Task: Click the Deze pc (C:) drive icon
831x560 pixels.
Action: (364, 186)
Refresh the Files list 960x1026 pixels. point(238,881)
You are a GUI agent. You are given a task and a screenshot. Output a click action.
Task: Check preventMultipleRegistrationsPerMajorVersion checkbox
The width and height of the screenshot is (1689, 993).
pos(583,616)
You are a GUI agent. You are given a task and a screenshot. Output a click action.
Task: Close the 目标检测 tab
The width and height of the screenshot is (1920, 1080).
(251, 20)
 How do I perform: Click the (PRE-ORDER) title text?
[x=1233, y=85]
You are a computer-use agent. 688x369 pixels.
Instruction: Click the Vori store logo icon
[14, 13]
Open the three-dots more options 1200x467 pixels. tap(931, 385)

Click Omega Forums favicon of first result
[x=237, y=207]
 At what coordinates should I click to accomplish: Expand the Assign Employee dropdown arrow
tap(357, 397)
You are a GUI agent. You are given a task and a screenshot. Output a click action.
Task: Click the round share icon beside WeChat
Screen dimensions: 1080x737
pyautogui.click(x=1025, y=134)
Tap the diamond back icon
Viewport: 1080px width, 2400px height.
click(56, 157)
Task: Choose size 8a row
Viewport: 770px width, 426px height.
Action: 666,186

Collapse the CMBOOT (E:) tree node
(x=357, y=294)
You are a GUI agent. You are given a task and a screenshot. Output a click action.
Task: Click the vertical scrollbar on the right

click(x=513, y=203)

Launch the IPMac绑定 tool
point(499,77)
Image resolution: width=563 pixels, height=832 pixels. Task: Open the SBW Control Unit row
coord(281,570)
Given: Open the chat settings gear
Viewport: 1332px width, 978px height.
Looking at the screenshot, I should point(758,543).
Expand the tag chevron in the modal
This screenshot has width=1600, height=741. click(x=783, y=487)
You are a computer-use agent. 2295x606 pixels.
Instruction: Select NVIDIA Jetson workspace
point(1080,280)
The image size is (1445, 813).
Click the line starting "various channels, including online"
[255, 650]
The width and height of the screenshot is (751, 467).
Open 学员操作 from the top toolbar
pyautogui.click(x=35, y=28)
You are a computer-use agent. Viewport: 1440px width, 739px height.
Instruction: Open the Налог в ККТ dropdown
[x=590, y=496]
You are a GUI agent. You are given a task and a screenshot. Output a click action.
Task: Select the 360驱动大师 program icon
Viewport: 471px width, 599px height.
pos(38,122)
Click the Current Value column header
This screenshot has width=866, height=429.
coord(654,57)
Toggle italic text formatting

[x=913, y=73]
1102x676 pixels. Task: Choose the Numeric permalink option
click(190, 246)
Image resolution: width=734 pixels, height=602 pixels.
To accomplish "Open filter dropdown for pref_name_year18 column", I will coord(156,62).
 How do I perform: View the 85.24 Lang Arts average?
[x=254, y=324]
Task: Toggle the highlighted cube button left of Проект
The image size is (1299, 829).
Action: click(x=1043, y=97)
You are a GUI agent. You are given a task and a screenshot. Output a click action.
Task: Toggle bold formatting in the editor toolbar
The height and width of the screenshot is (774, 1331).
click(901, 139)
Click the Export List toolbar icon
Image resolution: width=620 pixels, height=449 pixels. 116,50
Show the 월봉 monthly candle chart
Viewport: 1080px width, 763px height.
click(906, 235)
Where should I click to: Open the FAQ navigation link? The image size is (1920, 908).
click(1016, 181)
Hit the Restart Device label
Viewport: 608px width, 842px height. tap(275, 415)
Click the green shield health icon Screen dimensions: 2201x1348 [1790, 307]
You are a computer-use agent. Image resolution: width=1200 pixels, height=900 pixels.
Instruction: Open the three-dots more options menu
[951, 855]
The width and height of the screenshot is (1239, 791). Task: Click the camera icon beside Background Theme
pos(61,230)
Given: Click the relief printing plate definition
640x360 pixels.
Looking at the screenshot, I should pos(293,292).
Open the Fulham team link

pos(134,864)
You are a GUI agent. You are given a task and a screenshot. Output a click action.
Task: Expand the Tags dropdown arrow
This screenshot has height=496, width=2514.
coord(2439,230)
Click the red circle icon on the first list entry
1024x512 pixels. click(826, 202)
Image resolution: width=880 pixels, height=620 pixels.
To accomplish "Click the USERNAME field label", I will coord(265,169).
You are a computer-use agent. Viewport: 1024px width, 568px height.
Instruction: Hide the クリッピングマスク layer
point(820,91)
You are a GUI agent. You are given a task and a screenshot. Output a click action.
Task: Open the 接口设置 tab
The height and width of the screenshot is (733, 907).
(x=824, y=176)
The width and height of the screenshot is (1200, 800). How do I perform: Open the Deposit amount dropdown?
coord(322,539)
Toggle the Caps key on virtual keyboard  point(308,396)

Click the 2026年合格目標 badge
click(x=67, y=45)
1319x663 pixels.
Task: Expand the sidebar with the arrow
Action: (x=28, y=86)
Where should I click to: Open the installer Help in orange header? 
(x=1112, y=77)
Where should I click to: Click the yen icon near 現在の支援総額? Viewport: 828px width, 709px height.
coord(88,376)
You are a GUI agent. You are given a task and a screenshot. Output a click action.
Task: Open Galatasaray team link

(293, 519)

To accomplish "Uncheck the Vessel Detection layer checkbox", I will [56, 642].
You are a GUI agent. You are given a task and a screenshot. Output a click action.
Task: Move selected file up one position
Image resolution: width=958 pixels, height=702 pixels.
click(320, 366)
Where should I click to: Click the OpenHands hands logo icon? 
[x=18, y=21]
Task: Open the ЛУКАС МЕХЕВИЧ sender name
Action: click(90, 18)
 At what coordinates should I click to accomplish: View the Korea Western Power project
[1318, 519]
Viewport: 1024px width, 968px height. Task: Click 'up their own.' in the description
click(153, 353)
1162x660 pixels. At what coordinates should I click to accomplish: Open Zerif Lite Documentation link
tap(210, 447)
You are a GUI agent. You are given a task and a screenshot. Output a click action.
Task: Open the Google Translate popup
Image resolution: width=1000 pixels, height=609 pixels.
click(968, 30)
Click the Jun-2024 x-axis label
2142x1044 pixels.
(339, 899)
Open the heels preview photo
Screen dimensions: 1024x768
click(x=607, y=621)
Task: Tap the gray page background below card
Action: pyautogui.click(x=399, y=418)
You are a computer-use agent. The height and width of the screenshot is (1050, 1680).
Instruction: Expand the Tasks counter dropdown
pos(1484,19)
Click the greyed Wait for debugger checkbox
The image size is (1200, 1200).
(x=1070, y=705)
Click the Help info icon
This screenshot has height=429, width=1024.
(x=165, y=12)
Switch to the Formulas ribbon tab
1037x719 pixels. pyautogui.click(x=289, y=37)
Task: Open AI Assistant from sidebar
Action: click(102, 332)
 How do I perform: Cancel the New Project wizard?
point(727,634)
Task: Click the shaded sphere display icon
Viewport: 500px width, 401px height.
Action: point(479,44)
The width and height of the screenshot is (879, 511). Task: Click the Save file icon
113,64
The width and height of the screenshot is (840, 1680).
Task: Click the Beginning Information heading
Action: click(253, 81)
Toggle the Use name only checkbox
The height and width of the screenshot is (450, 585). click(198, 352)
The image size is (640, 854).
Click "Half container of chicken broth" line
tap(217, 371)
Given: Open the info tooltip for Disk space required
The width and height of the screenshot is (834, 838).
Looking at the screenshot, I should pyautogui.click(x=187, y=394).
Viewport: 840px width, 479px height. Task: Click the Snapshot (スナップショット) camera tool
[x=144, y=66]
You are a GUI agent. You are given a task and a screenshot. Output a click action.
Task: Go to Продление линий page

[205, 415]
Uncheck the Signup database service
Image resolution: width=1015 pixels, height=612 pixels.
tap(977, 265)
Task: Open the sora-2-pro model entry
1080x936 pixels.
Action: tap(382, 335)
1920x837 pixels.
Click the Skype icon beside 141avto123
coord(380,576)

•••••

Assigned task:
Out of the entries above, write out only the lines between the line holding "The height and width of the screenshot is (733, 907)." and the line holding "Toggle the Caps", inclusive, each exactly as given.

Result:
The height and width of the screenshot is (733, 907).
(x=824, y=176)
The width and height of the screenshot is (1200, 800). How do I perform: Open the Deposit amount dropdown?
coord(322,539)
Toggle the Caps key on virtual keyboard  point(308,396)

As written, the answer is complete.